We read John Dough and the Cherub immediately prior to Shaggy Man because they have a side character in common, the King of the Fairy Beavers. What this revealed to me, though, was that Snow was basically totally ripping off John Dough. In John Dough, John Dough and the Cherub escape an island via a flying car they steal; in Shaggy Man, Shaggy and his young friends escape an island via a flying car they steal. In John Dough, the characters travel to Hiland; in Shaggy Man, the characters travel to Hightown. (Though Highland is nothing like Hiland; Snow uses the name as a jumping off point but that's it.) In John Dough, the characters are trapped in the Palace of Romance whose inhabitants never stop telling stories; in Shaggy Man, the characters are trapped in the Valley of Romance whose inhabitants never stop watching plays. In John Dough, the King of the Fairy Beavers pops up and solves all the main characters' problems; in Shaggy Man, the King of the Fairy Beavers pops up and solves all the main characters' problems.
My five-year-old seemed to largely enjoy the ways the books coincided; they clearly expected Hightown and Hiland to be the same things, and the Valley of Romance and the Palace of Romance to be so as well, but they soon got over it. To me, though, it was frustrating. Like, I just read this book! And like in Magical Mimics, the supposed main characters contribute little to the resolution of any of their difficulties. The Shaggy Man and his young friends only do one clever thing, using the Love Magnet in the Valley of Romance; it's the King of the Fairy Beavers who figures out a way to cross the Deadly Desert, to breach the Barrier of Invisibility, to defeat Conjo the mischievous wizard who wants to take over as the Wizard of Oz.
Lastly, Snow clearly reread Emerald City because the characters use the Nome King's tunnel from that book... and the King of the Fairy Beavers defeats Conjo the exact same way Ozma defeated the Nome King in Emerald City. It's boring and anticlimactic.
I already complained about the Shaggy Man; on top of that, Twink and Tom are surely the least interesting "American kids whisked to Oz" in all the Famous Forty, below even Zeb. I don't think they did anything striking in the entire book. Bring back Peter and Bob Up!
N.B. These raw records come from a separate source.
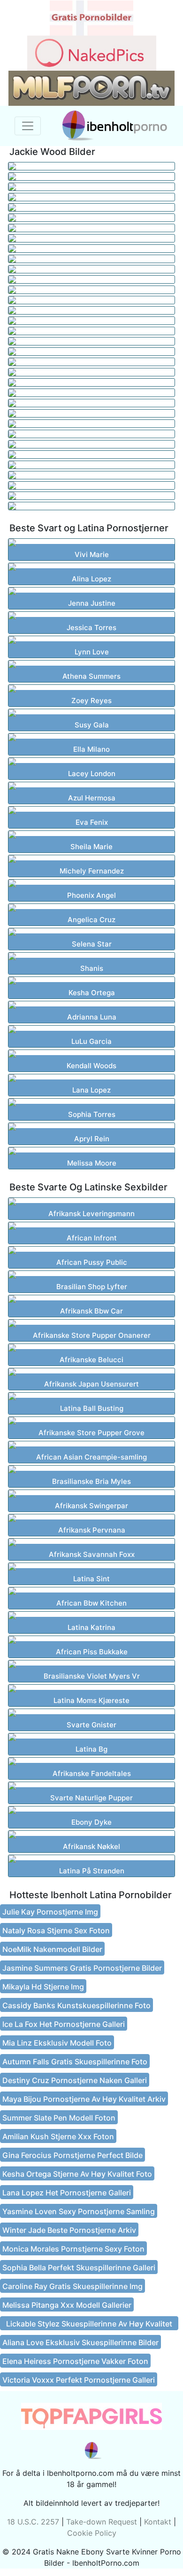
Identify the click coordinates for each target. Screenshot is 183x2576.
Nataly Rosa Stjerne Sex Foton (56, 1930)
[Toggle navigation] (28, 126)
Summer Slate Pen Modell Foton (58, 2117)
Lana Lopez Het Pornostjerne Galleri (66, 2192)
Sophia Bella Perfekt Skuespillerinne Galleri (78, 2267)
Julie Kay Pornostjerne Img (50, 1911)
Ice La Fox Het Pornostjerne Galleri (63, 2024)
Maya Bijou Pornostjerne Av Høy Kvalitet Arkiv (84, 2099)
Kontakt (157, 2521)
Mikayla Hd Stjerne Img (43, 1986)
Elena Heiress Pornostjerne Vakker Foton (75, 2361)
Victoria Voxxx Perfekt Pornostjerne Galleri (78, 2380)
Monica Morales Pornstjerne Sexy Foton (73, 2248)
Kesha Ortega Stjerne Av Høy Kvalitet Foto (77, 2174)
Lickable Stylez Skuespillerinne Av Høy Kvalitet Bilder (89, 2324)
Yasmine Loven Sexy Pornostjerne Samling (78, 2211)
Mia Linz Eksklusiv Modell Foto (57, 2043)
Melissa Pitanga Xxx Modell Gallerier (66, 2305)
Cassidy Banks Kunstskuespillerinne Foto (76, 2005)
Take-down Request (101, 2521)
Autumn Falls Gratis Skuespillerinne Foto (74, 2061)
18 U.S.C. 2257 (33, 2521)
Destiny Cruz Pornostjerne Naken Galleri (74, 2080)
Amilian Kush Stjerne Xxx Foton (58, 2136)
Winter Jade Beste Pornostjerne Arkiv (69, 2230)
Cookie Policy (91, 2533)
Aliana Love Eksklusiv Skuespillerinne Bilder (80, 2342)
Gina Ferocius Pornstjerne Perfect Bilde (72, 2155)
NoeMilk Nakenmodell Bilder (52, 1949)
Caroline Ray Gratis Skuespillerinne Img (72, 2286)
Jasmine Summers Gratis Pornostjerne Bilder (82, 1968)
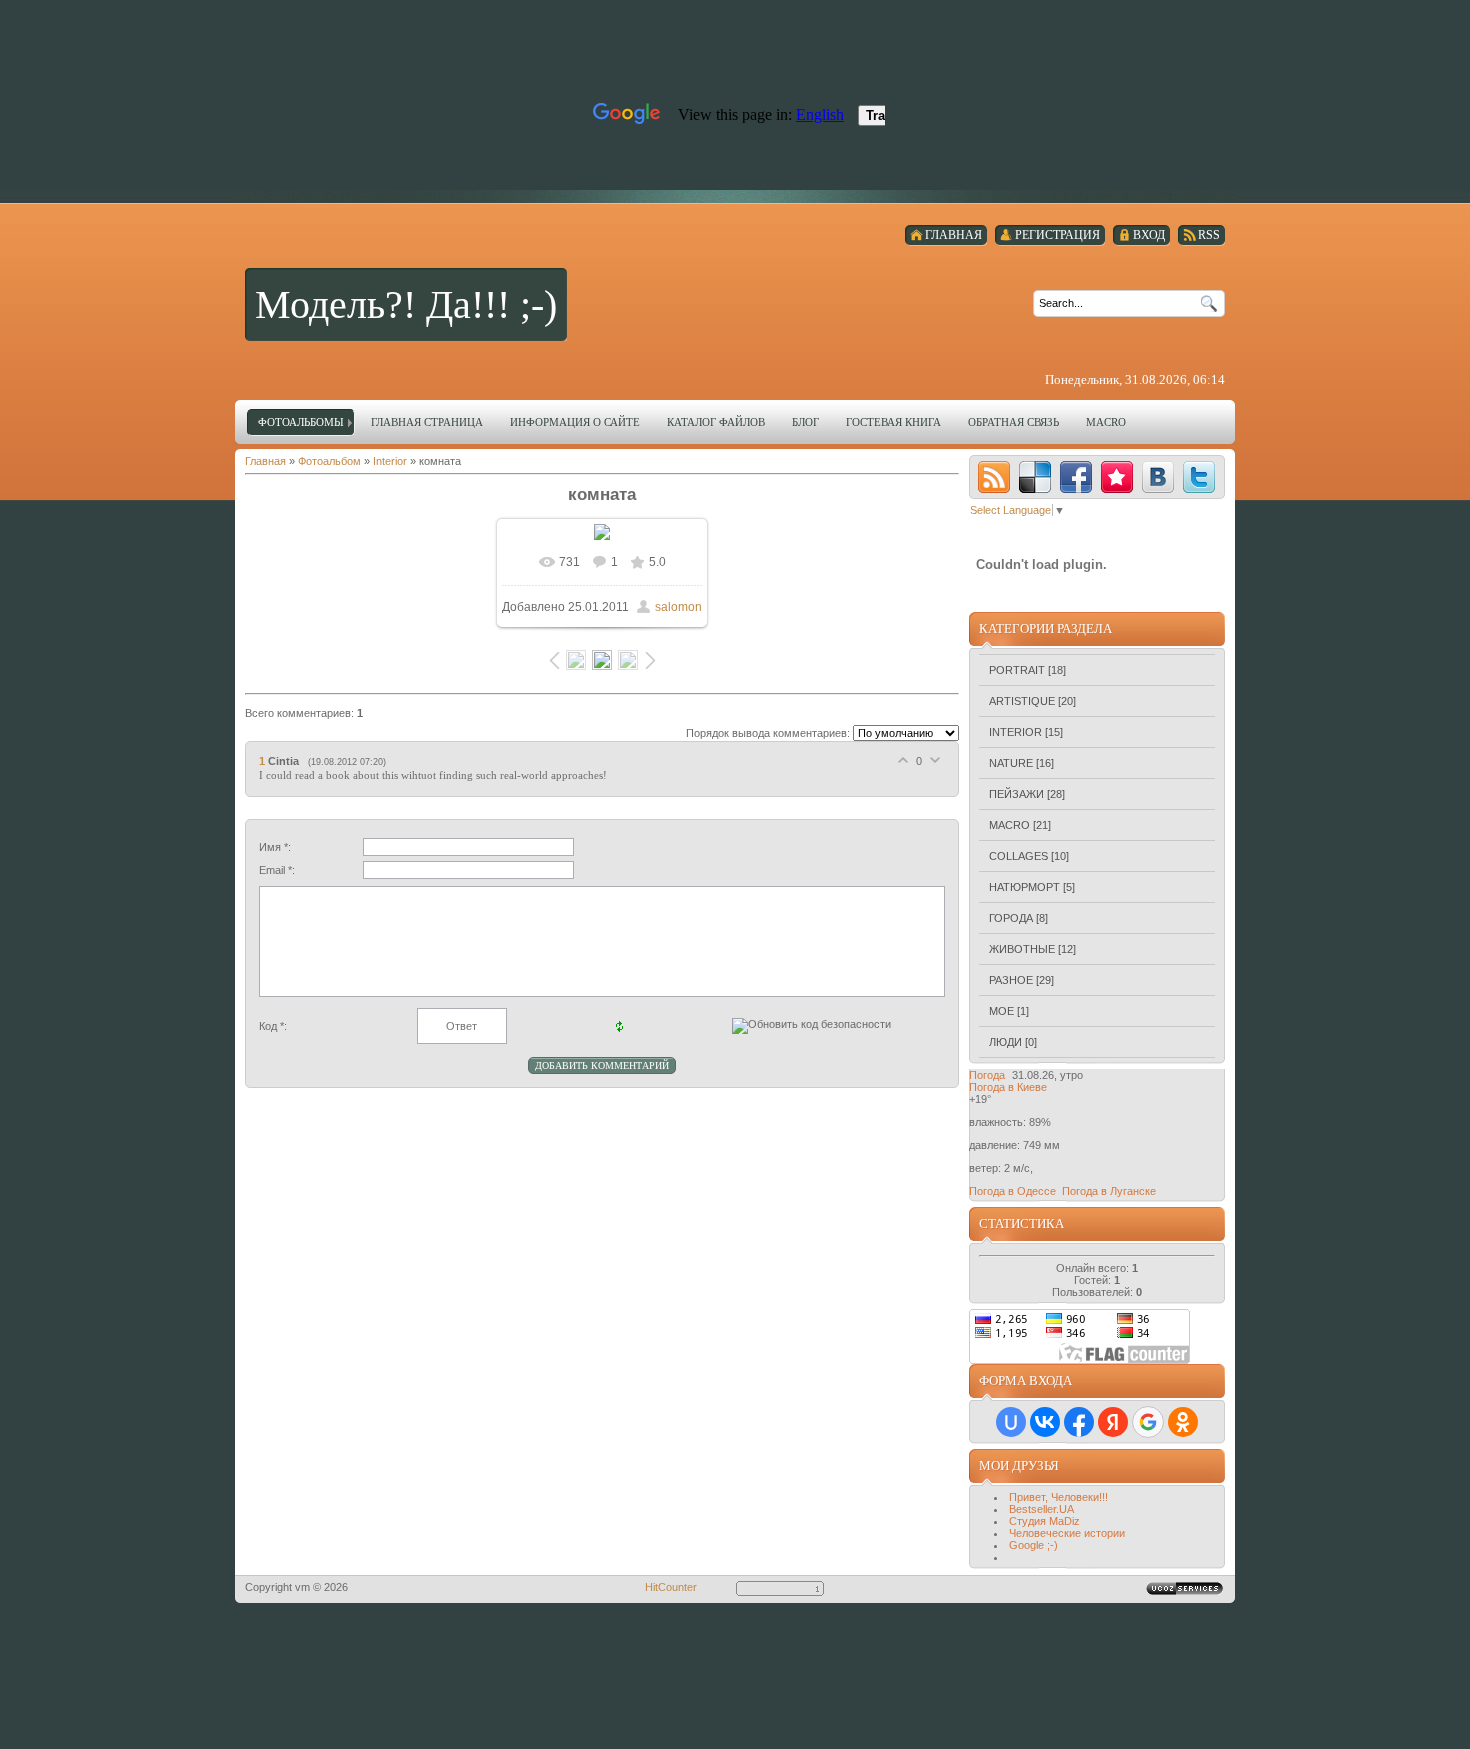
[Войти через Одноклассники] (1183, 1422)
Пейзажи (1016, 794)
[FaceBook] (1076, 477)
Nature (1011, 763)
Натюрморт (1024, 887)
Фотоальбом (329, 461)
My five-year-old said they enjoyed it... though I also think they got a lot less excited about it than some other Oz books we've read of late. I also don't like that Snow has many short chapters, as opposed to Baum and Thompson's somewhat fewer but longer ones. If you do one chapter aloud at a time, it means you move through it somewhat slowly, and very little seems to happen. Boy did it drag.
But that's it for Jack Snow, who made just two contributions to the Famous Forty. Next we get someone new again!